This afternoon, Time magazine held its annual lunch and panel for it’s prestigious person of the year issue. We went in with our money on Occupy Wall Street, but most of our other journo diners seemed to take it as a given that the honor would be bestowed on Steve Jobs.
It was an impressive panel led by Time‘s Rich Stengel: NBC’s Brian Williams, Anita Hill, Jesse Eisenberg, Mario Batali, Seth Meyers, and Grover Norquist, president of the advocacy group Americans for Tax Reform.

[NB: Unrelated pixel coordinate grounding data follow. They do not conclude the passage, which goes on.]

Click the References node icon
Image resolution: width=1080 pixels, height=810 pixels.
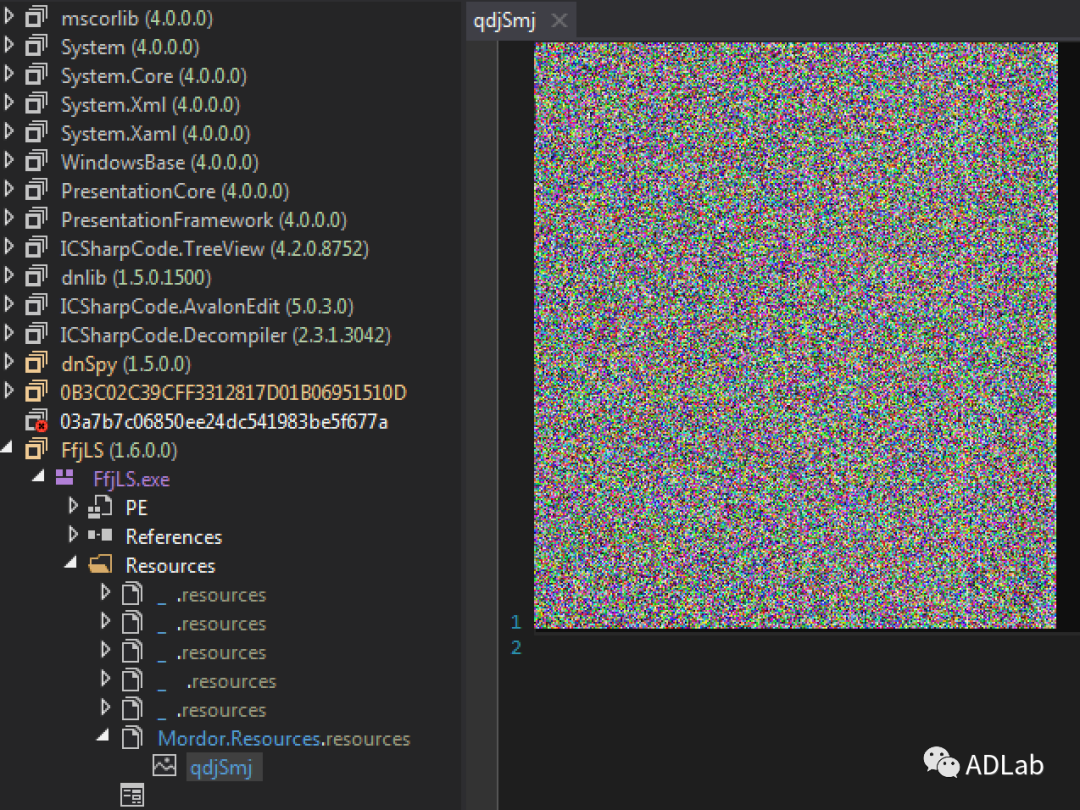click(x=100, y=537)
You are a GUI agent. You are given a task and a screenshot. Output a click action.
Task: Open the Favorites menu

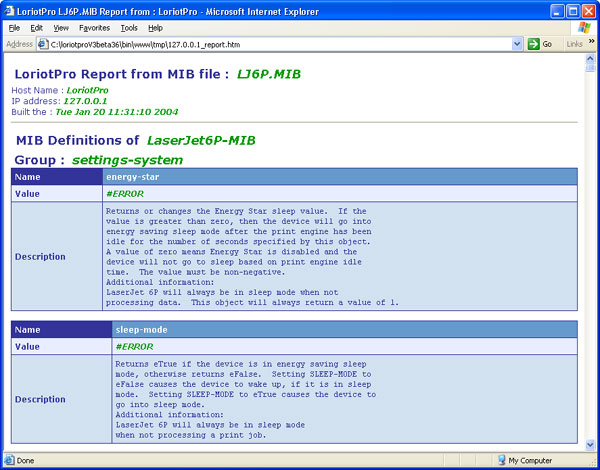click(95, 28)
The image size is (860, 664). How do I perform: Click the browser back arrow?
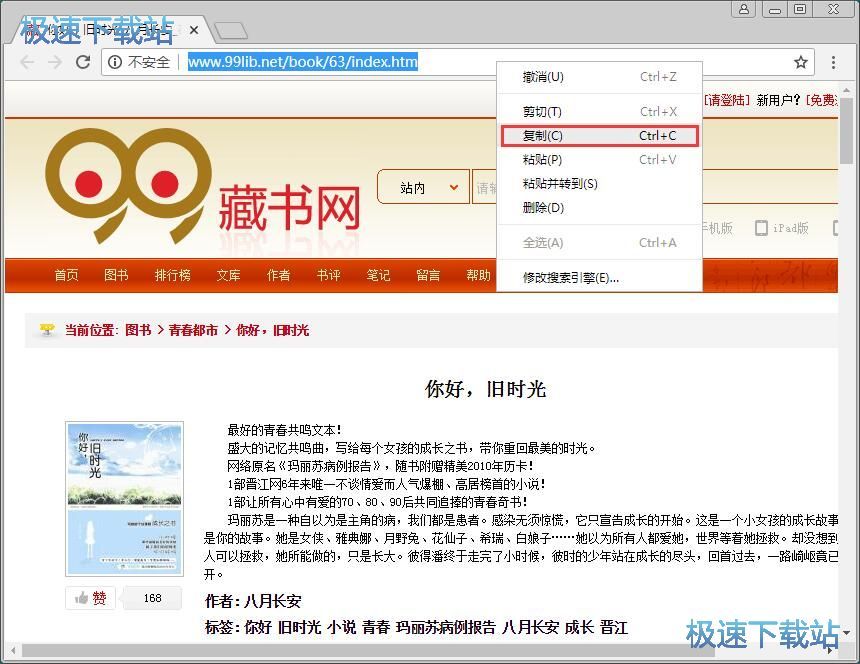tap(26, 62)
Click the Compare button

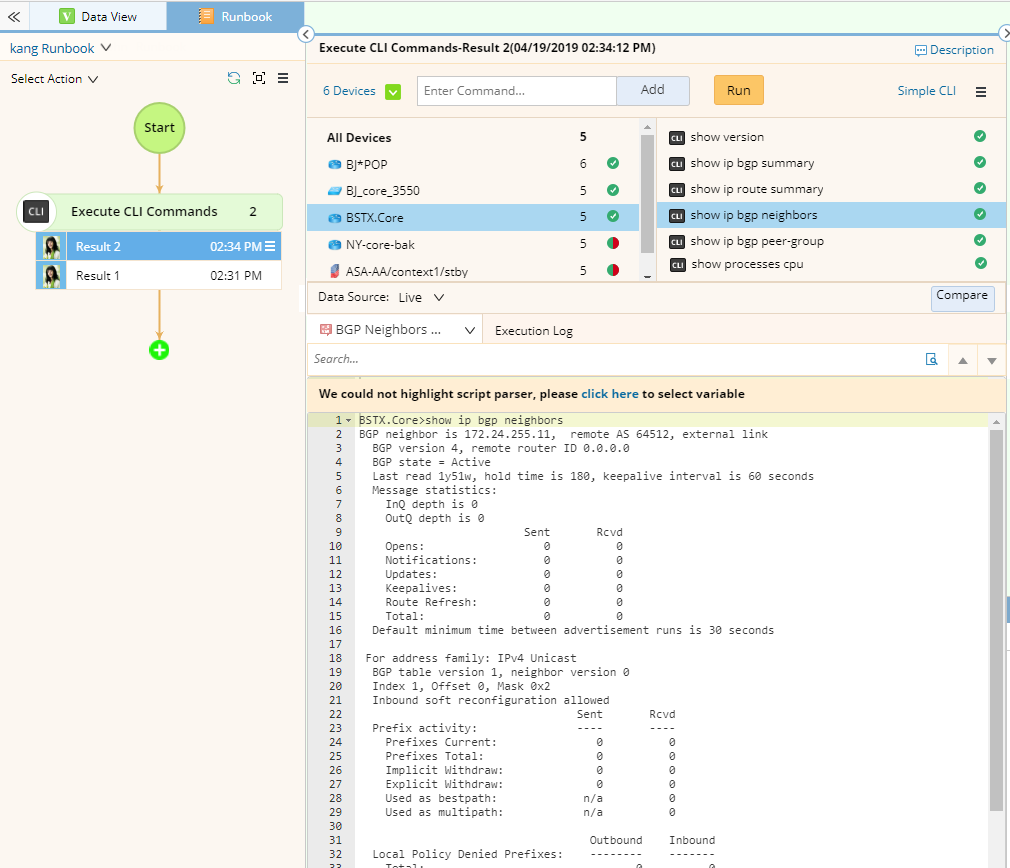(962, 296)
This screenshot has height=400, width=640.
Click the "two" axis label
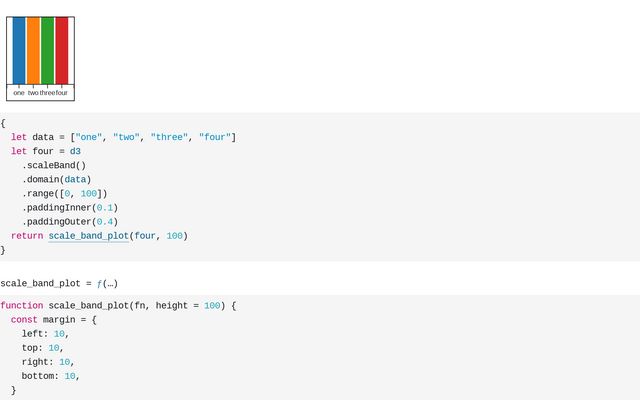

The panelists themselves were split about the Jobs vs. the Arab Spring/OWS phenomenon (which Mr. Eisenberg voted for as a general “Populist Movement.”) Mr. Williams cast his lot for the Apple founder, though Mr. Stengel was quick to point out that Time has never chosen a deceased person for their cover. (As if that would be a big deal…they put the friggin’ iPad on there.) MSNBC contributor and Who’s Afraid of Post-Blackness? author Toure may have had the only good point against putting Jobs on the cover, which he likened to giving someone who died an Academy Award even if they didn’t give the best performance. “Did Steve Jobs actually change the world in 2011?” he asked the panelists. Mr. Stengel also likened putting Mr. Jobs on the cover with giving someone “a lifetime achievement award.”
Mr. Batali was pro-Jobs, saying: “The smartphone has changed the world as much as the Bible has.”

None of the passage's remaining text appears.